Women see the implications of their decisions, such as whom will be hurt, in contrast to men, who tend to think about whether they will make money or get caught, Rosener said. “Not that men are more crooked. They don’t think about implications in the same way.” It’s no coincidence that the whistle-blowers exposing some of the most significant examples of government incompetence and corporate greed are women, says Anita Hill, the Brandeis University professor who, in confirmation hearings for U.S. Supreme Court Justice Clarence Thomas, charged him with sexual harassment. In an essay for the New York Times, Hill observed that both Rowley and Watkins rose through the ranks of male-dominated institutions to become insiders. At the same time, they remained outsiders with outsider values, she suggested.

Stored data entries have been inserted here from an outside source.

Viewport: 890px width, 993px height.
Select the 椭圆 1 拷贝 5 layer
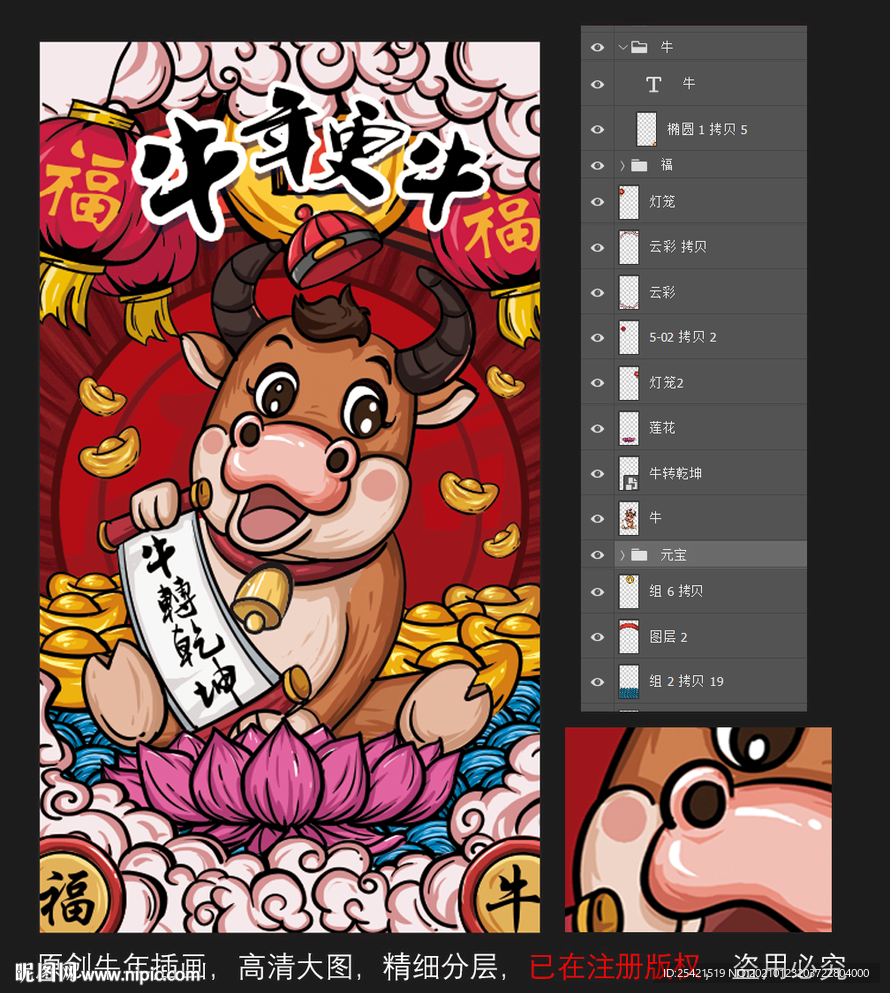(x=700, y=128)
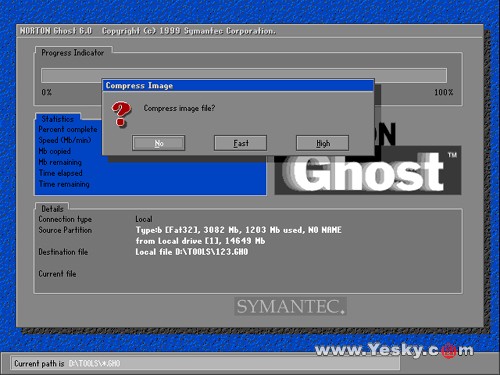Click the Symantec logo
The height and width of the screenshot is (375, 500).
pyautogui.click(x=290, y=306)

Those “outside values,” in contrast to the established corporate culture, cause them to speak up, Hill reasoned, and their status allowed them to be heard. What had been glossed over within became front-page news.The memo Watkins wrote in August to then-Enron Chairman Kenneth Lay detailed improper accounting and management practices that would later confirm the source of the biggest corporate bankruptcy in U.S. history.

FBI agent Rowley’s May letter to two U.S. senators and the staff of a congressional committee described a “climate of fear” in the FBI and named officials who had brushed aside warnings about suspected terrorists before the Sept. 11 attacks.

And just last week, it was revealed that Edmonds, hired as an a FBI translator in Washington, D.C., after the Sept. 11 attacks, had written letters to federal and congressional officials detailing her suspicions about a linguist colleague. The colleague, she said, belonged to the Middle Eastern organization whose taped conversations she had been hired to translate for counterintelligence agents. In addition, the colleague had had “unreported contacts” with a foreign government official who was also a subject of surveillance. The FBI confirmed those allegations, which, says Steven Kohn, Edmonds’ attorney, reveal flaws in the way the FBI is handling its investigation of the attacks.

Those who agree with Hill believe the tension between insider status and outsider values is an ongoing phenomenon that will only increase with the numbers of women in positions of authority. Others say it’s only incidental that women have blown the whistle in these cases. “Ethics and integrity are not entirely the province of women,” said Charmaine Yost, a board member of the Independent Women’s Forum, a conservative public policy organization. “Women do not have unique standing as saints.”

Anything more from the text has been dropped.